▸ **Task statement**: Where the line containing "Image resolution: width=715" appears in the records below, begin there and repeat each line exactly through the final one, dropping all pictures.

::::

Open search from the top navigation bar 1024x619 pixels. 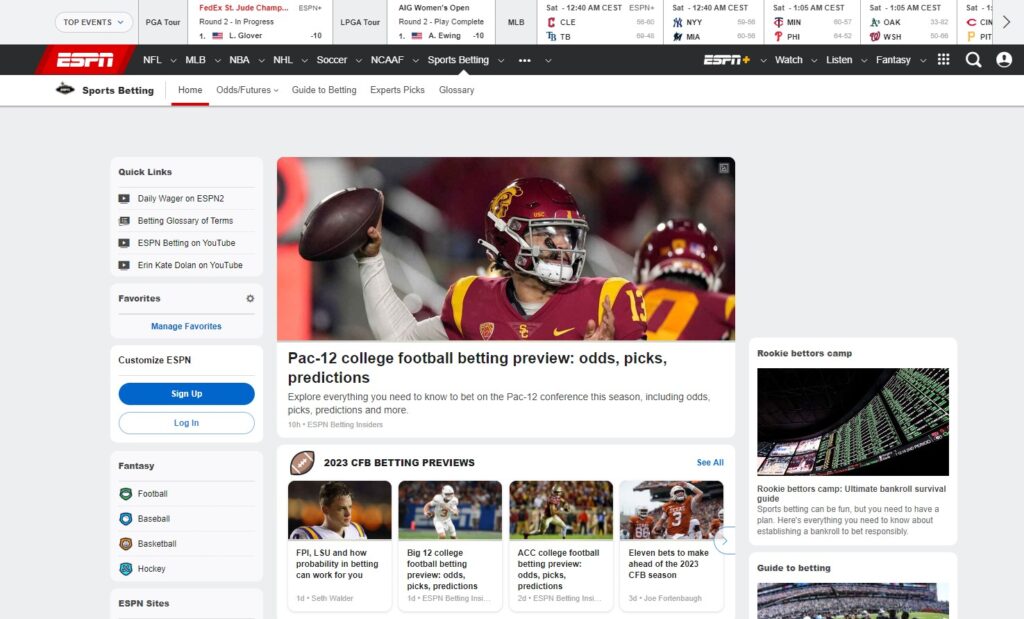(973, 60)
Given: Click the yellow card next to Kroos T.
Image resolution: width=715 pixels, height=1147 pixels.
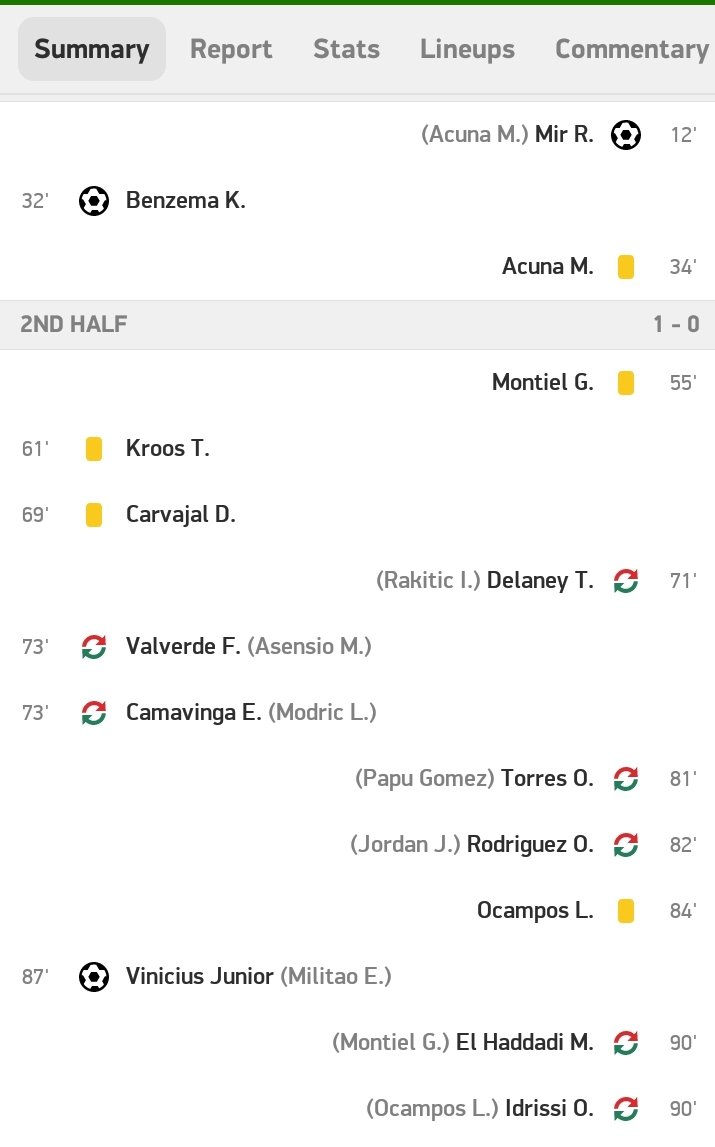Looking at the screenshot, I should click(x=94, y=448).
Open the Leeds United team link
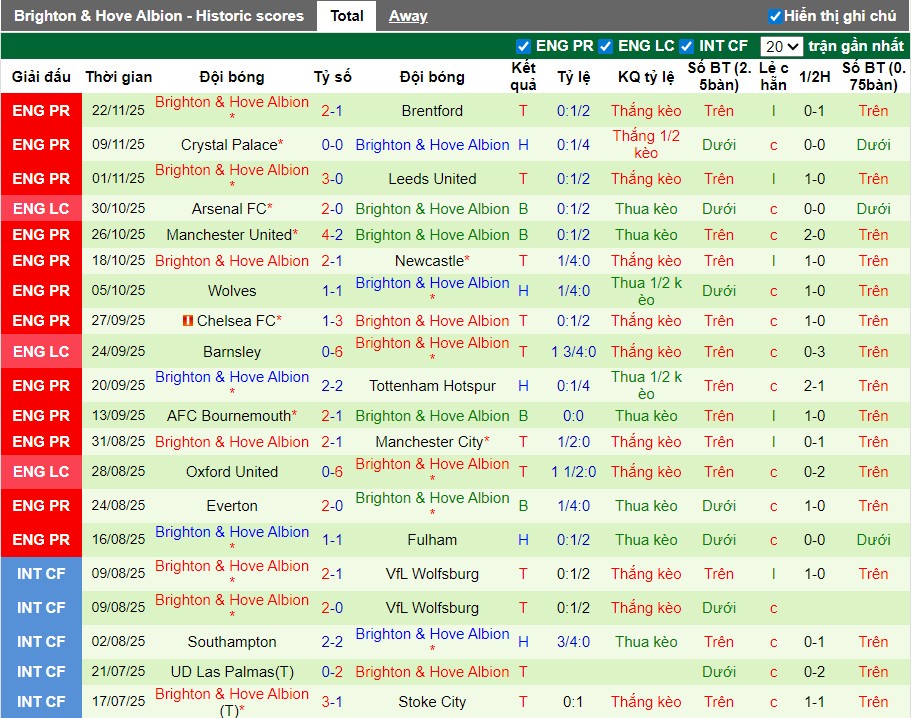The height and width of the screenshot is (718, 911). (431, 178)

::::

▸ **Result for this exercise**:
Image resolution: width=715 pixels, height=1147 pixels.
Looking at the screenshot, I should click(x=94, y=448).
Open the Leeds United team link
The height and width of the screenshot is (718, 911). (431, 178)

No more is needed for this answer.